> **Passage shown**:
..............................

[contentTypeOverride-24] MSDN documentation on MIME sniffing in IE from Chris Lilley on 2003-04-06 (www-tag@w3.org from April 2003)

From: Chris Lilley <chris@w3.org>
Date: Sun, 6 Apr 2003 17:46:30 +0200
To: www-tag@w3.org
Message-ID: <78696978078.20030406174630@w3.org>
Hello,

  This MSDN documentation on the FindMimeFromData method (used by MS
  Internet Explorer for Windows, version 4.0 and later) seemed
  directly relevant to issue contentTypeOverride-24.

  http://msdn.microsoft.com/workshop/networking/moniker/overview/appendix_a.asp
  http://msdn.microsoft.com/library/default.asp?url=/workshop/networking/moniker/overview/appendix_a.asp

  Because the MSDN site seems to move content around frequently, I
  have quoted the text of that page in this message for archival
  purposes (for personal and non-commercial use, naturally).

  I note in passing that the MIME types for PNG (image/png) and
  Progressive JEG (image/jpeg) are incorrectly given as image/x-png
  and image/pjpeg respectively and that sniffing on the
  application/x-gzip-compressed type breaks HTTP Content-Encoding
  headers.

..............................

> **The tasks**:
1 – In the mailing-list message on MIME sniffing, write out everything from "From: Chris Lilley" down to "to issue contentTypeOverride-24.".
2 – According to the mailing-list message on MIME sniffing, which incorrect MIME type does the documentation give for PNG?

Element and text location data:
..............................

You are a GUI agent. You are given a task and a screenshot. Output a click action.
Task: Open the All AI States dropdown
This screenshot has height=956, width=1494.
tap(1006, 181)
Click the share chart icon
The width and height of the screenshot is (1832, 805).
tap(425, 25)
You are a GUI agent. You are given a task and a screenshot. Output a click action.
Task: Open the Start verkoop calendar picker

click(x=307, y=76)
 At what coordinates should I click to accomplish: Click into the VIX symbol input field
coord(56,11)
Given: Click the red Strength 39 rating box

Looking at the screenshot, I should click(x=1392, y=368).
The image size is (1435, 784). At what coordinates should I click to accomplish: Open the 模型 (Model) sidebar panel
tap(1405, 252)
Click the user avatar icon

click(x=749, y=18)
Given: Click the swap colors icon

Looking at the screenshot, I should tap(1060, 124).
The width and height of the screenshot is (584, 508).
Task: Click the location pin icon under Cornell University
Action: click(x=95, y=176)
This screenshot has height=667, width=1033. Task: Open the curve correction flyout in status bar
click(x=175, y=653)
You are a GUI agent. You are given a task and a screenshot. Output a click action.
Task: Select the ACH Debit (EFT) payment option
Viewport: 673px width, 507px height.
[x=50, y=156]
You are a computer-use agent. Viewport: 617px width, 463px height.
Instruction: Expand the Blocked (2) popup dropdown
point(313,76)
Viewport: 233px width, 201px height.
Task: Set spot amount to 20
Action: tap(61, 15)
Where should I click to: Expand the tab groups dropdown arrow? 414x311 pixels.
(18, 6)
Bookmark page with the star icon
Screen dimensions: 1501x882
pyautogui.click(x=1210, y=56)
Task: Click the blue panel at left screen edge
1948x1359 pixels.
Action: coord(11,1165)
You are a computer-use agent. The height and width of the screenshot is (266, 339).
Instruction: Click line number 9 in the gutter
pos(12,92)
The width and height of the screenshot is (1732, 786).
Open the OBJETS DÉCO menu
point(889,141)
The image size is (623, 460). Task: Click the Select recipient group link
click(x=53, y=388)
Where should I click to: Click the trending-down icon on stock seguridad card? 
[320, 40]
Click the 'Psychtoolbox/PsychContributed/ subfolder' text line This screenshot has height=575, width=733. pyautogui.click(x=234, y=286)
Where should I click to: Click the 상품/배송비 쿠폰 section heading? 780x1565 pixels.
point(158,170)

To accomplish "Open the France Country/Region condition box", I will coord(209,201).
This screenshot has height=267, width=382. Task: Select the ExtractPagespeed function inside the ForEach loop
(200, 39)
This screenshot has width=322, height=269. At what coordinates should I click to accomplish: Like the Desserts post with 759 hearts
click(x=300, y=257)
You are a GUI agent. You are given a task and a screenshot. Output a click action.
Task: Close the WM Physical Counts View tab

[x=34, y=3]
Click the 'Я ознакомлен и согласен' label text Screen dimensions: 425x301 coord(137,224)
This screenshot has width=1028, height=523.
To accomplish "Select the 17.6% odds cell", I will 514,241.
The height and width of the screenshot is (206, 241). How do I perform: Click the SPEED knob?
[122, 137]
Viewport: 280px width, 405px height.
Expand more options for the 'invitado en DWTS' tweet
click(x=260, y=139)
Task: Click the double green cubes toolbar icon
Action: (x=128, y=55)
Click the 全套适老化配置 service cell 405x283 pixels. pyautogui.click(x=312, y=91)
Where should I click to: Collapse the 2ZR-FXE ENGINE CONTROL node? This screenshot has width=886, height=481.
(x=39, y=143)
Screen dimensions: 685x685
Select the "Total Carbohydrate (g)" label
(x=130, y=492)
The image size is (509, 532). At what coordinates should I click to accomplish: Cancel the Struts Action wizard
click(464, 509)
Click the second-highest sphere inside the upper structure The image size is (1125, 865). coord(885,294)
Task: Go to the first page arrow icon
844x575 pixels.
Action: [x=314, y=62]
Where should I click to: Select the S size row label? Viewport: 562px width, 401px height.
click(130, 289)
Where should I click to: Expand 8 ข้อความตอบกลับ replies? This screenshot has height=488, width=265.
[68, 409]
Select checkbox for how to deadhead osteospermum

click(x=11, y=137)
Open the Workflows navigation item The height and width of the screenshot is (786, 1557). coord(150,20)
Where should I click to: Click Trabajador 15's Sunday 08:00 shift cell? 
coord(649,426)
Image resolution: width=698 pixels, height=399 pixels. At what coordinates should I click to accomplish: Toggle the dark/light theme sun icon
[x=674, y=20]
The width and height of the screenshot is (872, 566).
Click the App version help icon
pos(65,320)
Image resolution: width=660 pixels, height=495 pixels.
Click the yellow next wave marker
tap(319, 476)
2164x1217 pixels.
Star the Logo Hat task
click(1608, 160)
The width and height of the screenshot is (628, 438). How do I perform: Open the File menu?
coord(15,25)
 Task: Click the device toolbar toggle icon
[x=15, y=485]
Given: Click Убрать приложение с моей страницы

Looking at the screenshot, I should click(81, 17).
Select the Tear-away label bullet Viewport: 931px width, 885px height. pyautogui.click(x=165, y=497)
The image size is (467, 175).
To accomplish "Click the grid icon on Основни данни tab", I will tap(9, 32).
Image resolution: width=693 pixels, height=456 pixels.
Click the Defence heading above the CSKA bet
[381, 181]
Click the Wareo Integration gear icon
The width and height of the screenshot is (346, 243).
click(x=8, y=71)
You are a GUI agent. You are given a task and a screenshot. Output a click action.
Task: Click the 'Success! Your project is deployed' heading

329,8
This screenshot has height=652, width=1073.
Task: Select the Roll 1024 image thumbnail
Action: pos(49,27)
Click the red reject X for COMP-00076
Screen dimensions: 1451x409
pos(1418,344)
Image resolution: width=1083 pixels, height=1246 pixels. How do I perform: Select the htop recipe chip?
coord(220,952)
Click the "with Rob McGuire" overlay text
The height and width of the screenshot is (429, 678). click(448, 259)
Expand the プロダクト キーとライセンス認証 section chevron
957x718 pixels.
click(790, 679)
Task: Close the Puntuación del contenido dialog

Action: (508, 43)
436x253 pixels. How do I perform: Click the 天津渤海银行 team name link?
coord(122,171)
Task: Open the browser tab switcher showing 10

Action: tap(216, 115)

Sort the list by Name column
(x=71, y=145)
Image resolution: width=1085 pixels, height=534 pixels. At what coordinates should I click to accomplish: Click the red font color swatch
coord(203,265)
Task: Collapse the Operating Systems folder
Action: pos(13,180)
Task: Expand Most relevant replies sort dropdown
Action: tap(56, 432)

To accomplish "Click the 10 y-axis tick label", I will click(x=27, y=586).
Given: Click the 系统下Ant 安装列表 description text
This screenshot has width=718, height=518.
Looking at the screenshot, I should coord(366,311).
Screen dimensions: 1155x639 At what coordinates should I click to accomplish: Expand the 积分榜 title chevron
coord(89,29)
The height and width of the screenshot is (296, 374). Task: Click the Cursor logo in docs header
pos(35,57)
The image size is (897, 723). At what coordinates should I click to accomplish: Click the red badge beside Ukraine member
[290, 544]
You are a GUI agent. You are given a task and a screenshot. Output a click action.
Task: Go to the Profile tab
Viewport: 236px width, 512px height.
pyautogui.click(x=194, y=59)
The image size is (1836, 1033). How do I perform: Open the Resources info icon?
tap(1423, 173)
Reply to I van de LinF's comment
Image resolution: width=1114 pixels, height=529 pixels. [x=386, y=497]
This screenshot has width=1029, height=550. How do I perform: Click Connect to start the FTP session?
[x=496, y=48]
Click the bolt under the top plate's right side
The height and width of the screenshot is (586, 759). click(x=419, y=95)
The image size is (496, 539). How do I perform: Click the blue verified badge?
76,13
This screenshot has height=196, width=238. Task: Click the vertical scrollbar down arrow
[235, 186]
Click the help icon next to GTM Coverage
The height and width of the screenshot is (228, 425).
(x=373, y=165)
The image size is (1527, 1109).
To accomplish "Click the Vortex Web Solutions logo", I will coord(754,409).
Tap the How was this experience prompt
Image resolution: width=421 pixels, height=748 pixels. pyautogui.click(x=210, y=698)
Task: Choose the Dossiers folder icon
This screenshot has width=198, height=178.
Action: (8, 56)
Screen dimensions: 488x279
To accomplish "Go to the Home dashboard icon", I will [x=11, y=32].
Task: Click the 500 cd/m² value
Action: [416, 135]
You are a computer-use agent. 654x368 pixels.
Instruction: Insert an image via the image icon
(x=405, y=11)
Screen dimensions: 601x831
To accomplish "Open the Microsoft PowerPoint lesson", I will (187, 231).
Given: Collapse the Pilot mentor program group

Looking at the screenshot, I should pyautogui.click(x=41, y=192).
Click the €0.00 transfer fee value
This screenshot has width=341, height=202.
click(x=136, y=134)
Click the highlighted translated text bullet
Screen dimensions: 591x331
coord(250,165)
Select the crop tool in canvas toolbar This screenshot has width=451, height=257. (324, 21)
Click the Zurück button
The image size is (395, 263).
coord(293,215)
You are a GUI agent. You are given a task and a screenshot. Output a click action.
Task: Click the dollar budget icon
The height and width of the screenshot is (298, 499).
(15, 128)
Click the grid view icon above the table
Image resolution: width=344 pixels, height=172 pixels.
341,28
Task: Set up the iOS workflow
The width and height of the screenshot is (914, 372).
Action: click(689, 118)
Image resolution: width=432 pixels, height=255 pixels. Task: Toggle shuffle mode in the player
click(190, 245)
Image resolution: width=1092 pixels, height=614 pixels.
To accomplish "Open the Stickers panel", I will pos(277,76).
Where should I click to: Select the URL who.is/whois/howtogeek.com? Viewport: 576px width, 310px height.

..............................

> **Answers to each task**:
1 –
From: Chris Lilley <chris@w3.org>
Date: Sun, 6 Apr 2003 17:46:30 +0200
To: www-tag@w3.org
Message-ID: <78696978078.20030406174630@w3.org>
Hello,

  This MSDN documentation on the FindMimeFromData method (used by MS
  Internet Explorer for Windows, version 4.0 and later) seemed
  directly relevant to issue contentTypeOverride-24.

2 – image/x-png